START SUPPLIED ENTRIES

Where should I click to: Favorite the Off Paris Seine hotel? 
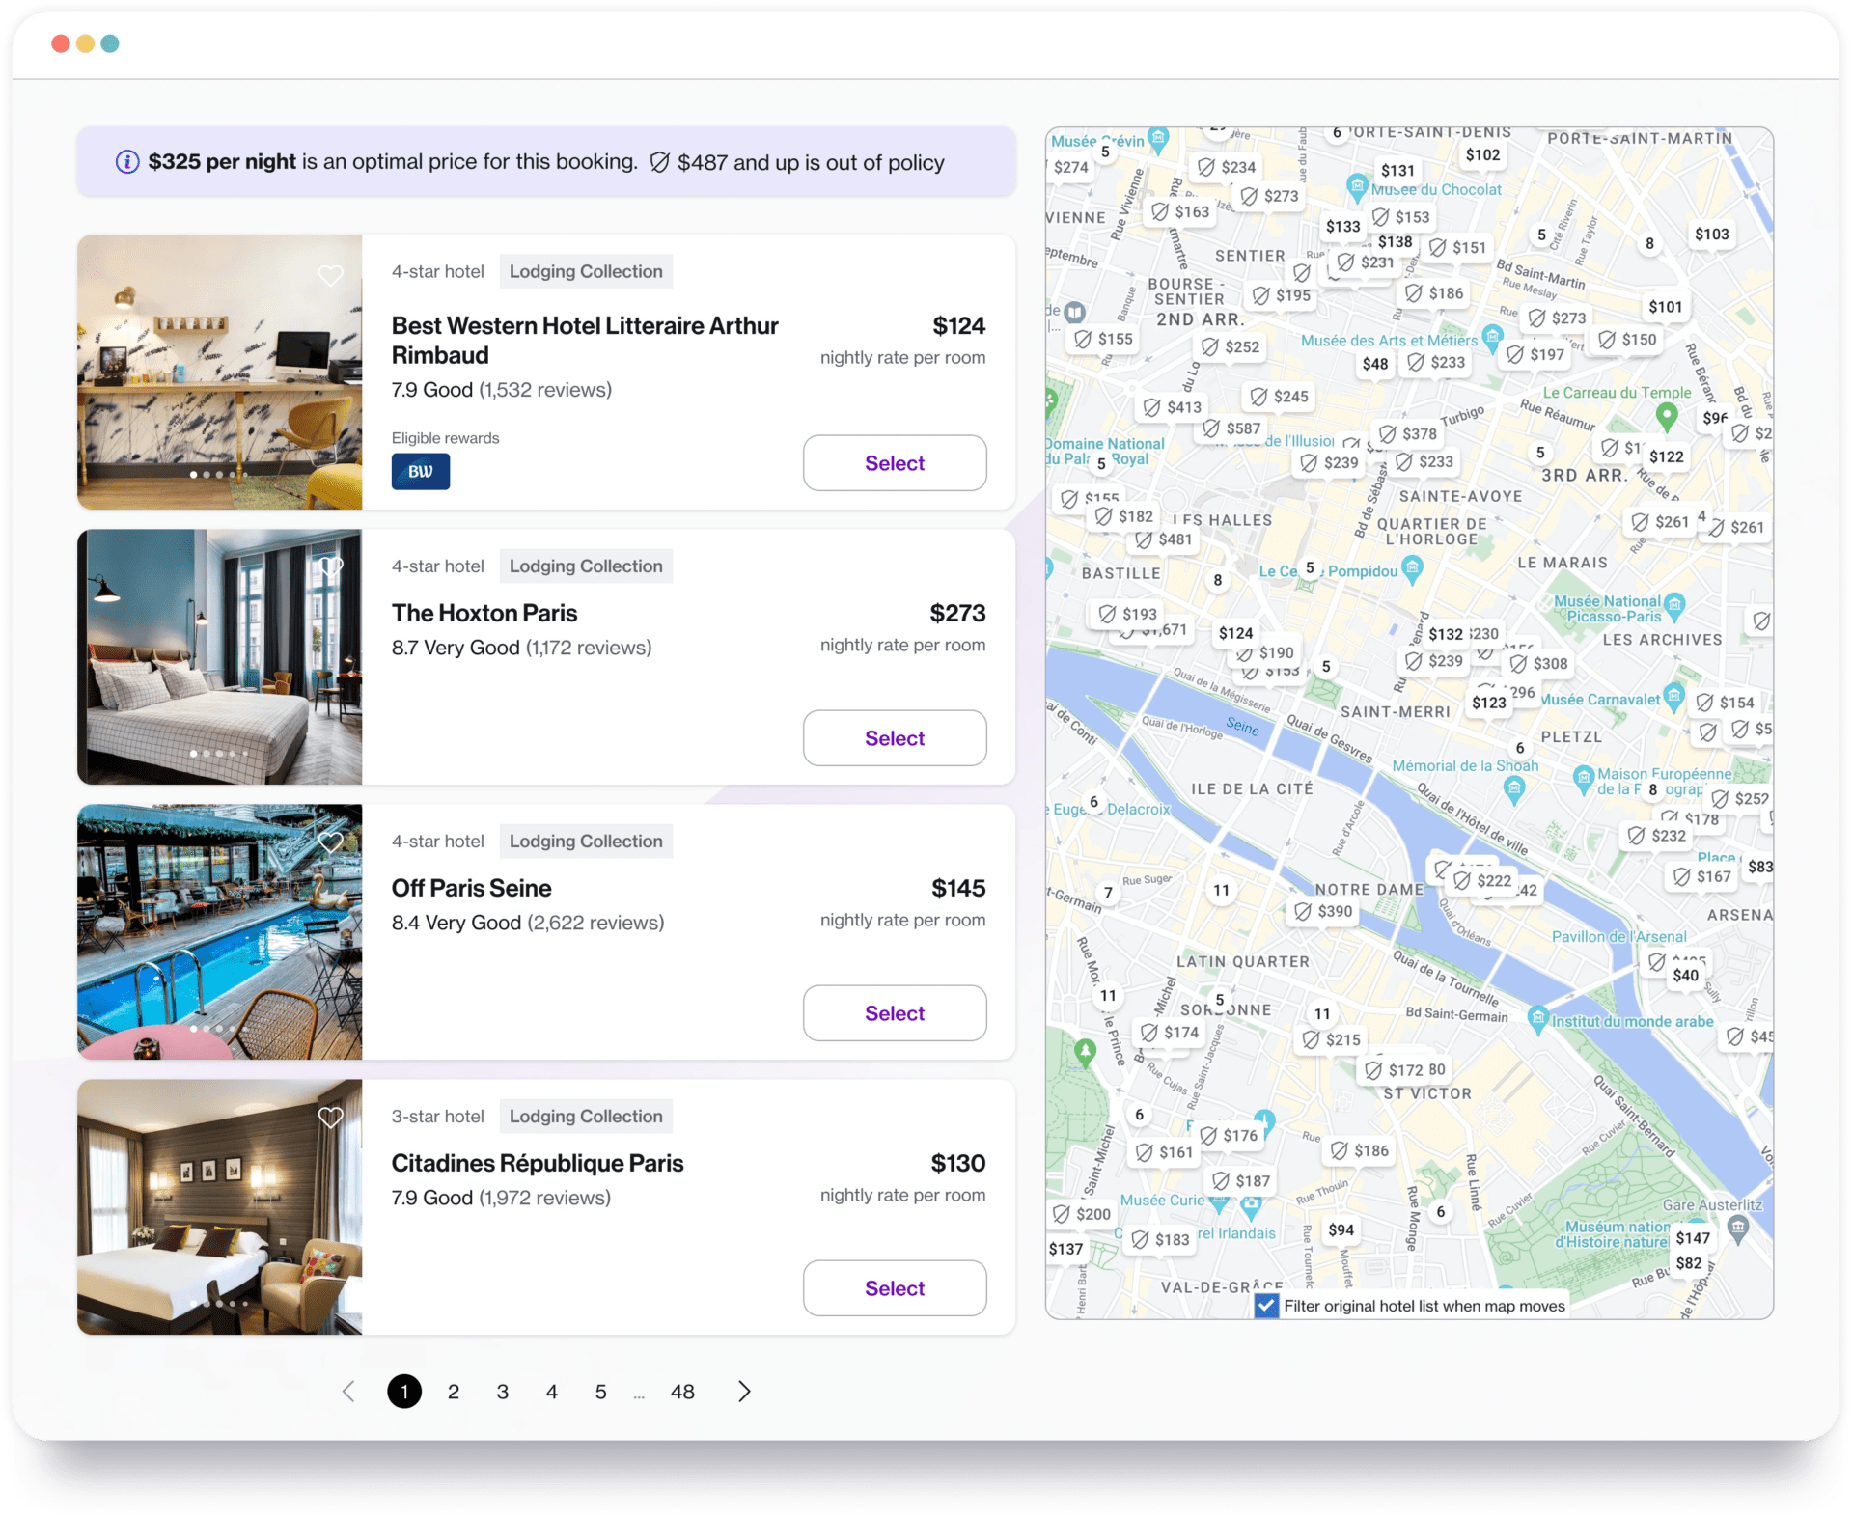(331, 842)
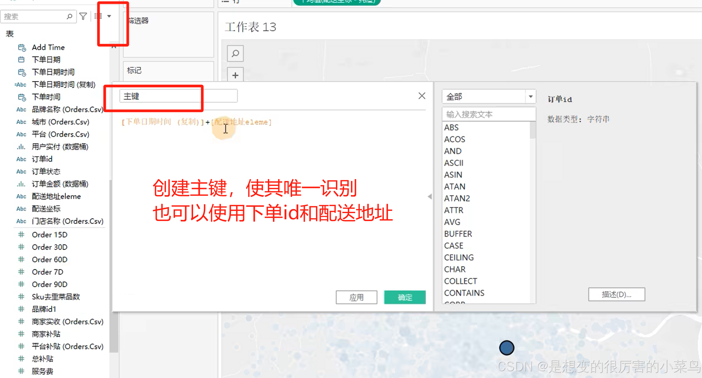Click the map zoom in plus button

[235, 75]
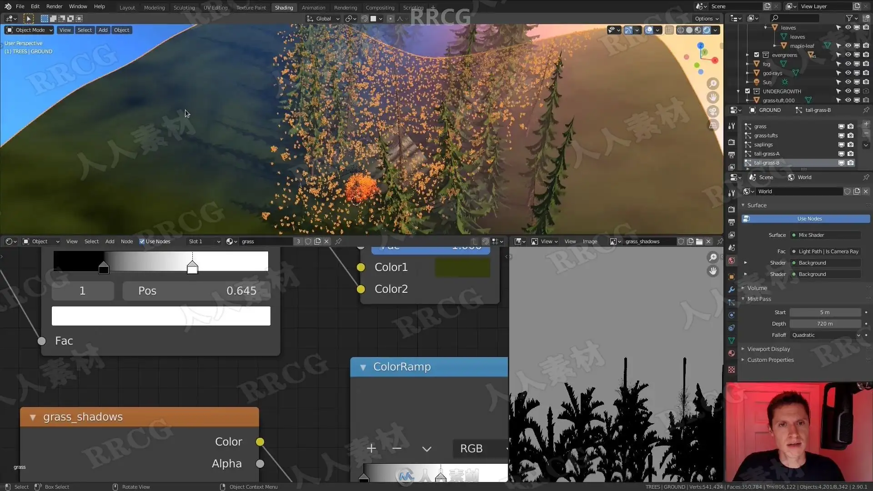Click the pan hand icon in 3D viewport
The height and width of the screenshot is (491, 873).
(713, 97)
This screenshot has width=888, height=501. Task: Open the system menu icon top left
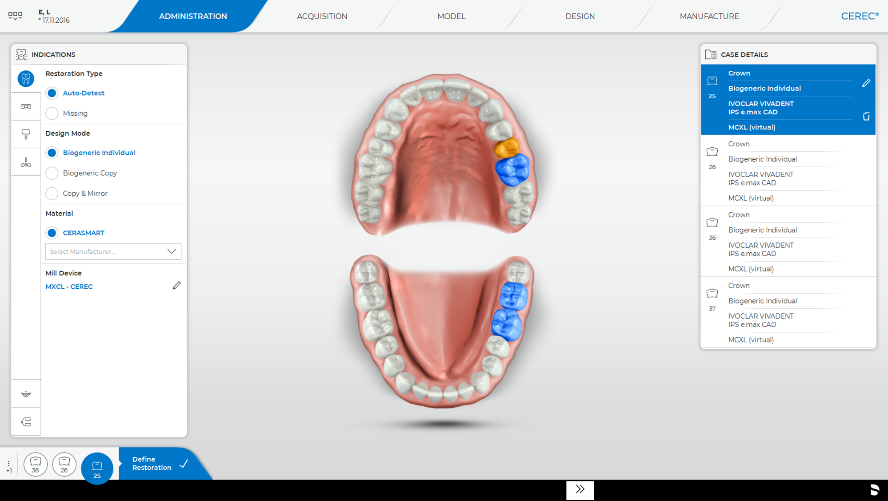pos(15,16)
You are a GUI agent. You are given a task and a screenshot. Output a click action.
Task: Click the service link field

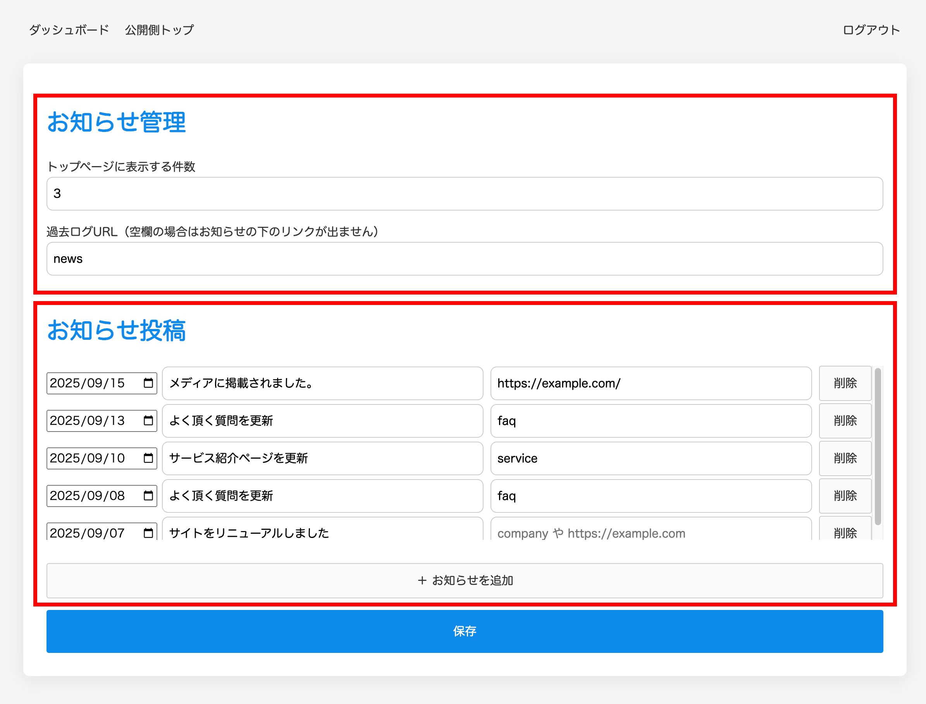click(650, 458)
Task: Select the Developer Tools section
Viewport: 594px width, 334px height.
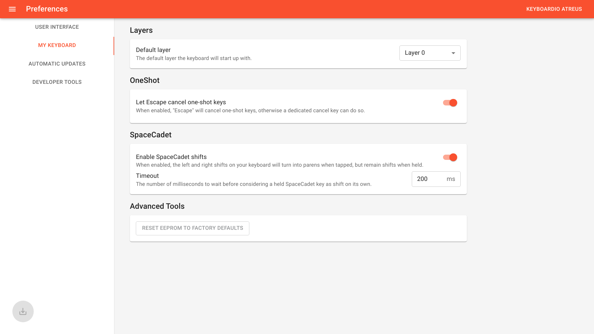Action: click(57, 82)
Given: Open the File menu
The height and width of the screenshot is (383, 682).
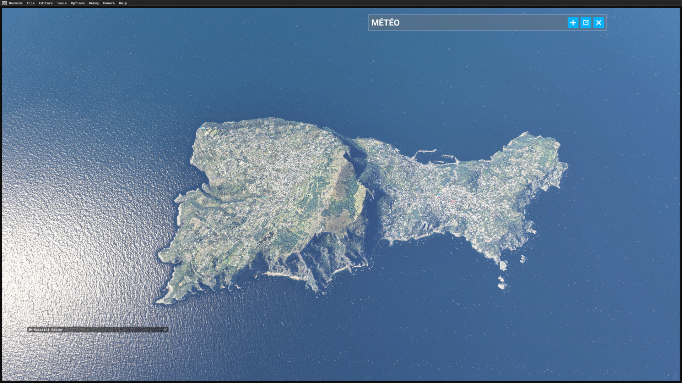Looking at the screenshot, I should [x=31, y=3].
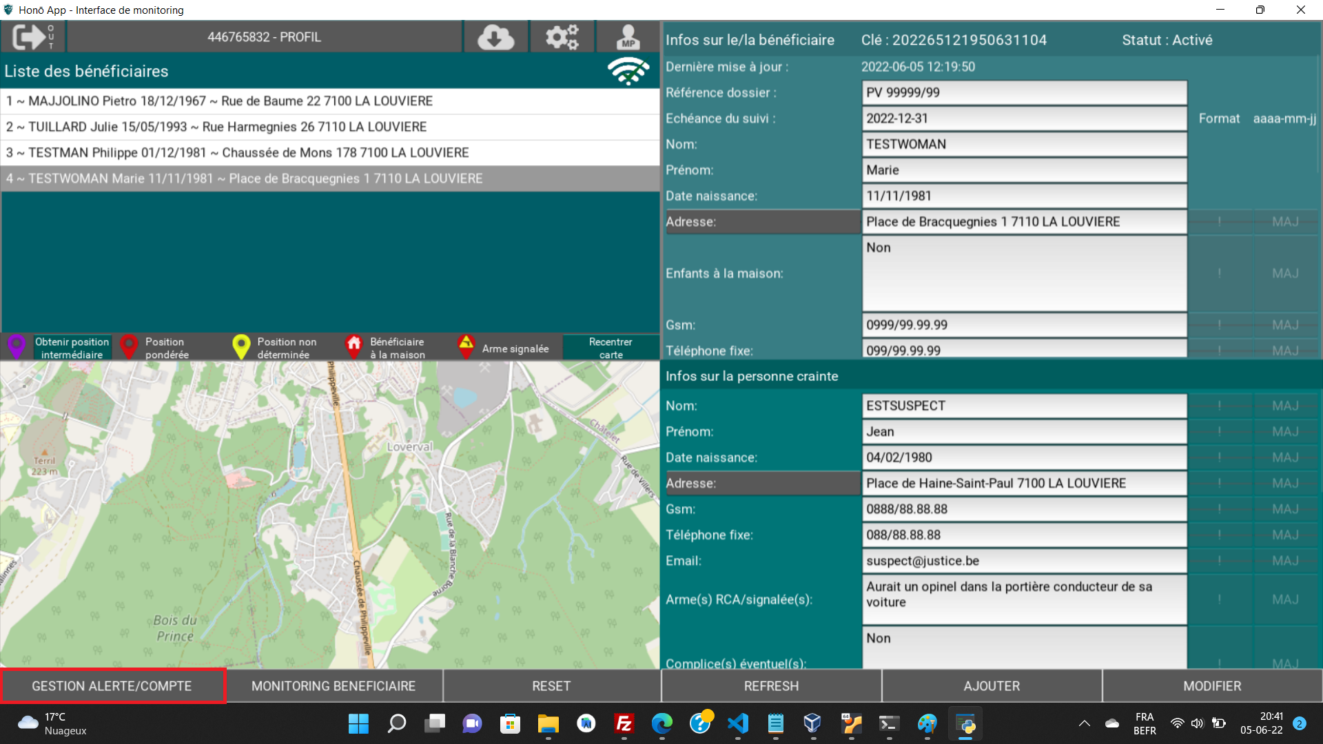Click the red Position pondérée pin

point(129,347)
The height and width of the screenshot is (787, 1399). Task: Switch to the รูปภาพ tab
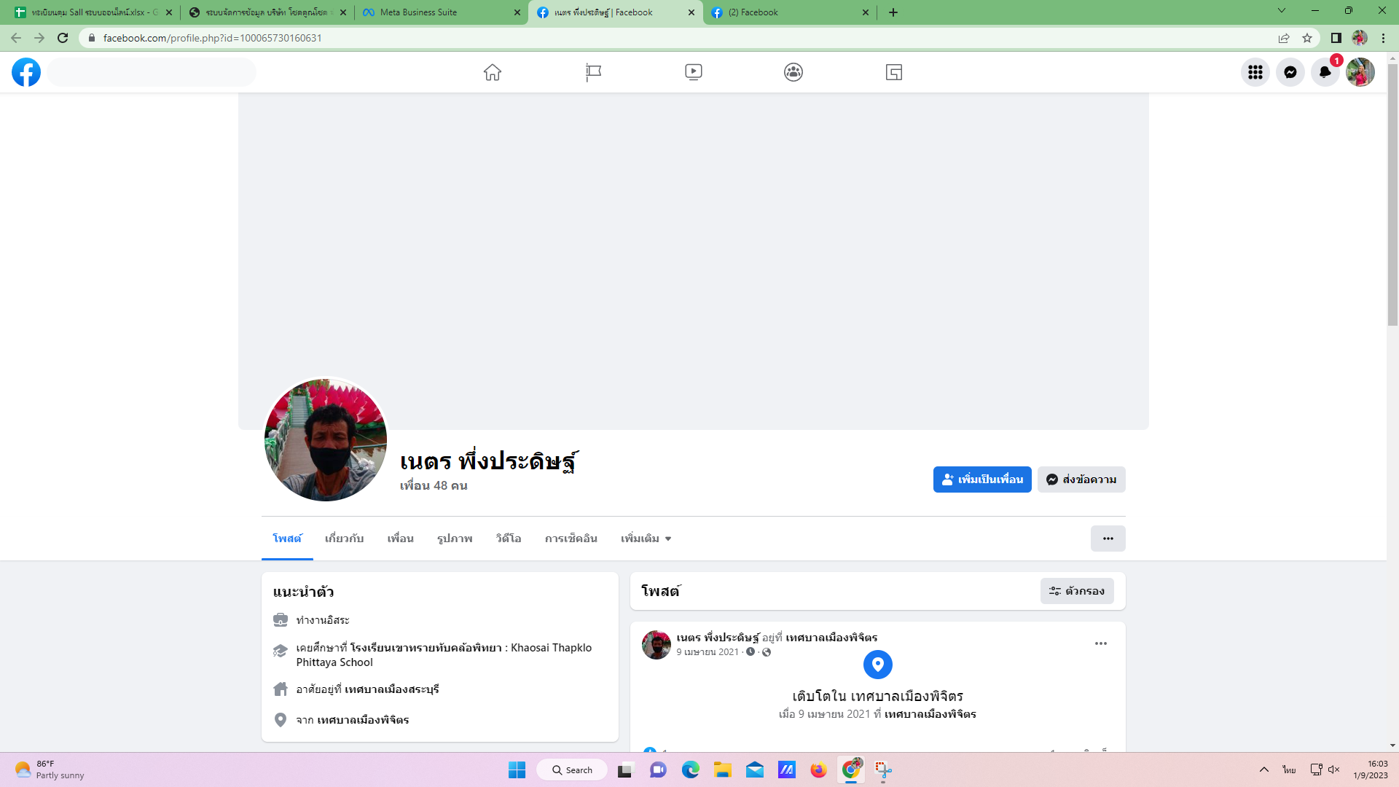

END SUPPLIED ENTRIES

## [YOUR TASK]
The data above is to be printed exactly, all of it, except for the pictures.

## [ANSWER BOX]
Where should I click to: Favorite the Off Paris Seine hotel? 
(331, 842)
Click the map zoom in plus button

[235, 75]
Click the pan hand icon in 3D viewport
The height and width of the screenshot is (491, 873).
(713, 97)
This screenshot has width=888, height=501. Task: Open the system menu icon top left
pos(15,16)
You are a GUI agent. You are given a task and a screenshot. Output a click action.
Task: Click the service link field

click(650, 458)
Task: Select the Developer Tools section
Viewport: 594px width, 334px height.
Action: click(57, 82)
Given: Open the File menu
The height and width of the screenshot is (383, 682).
Looking at the screenshot, I should [x=31, y=3].
Click the red Position pondérée pin

point(129,347)
The height and width of the screenshot is (787, 1399). Task: Switch to the รูปภาพ tab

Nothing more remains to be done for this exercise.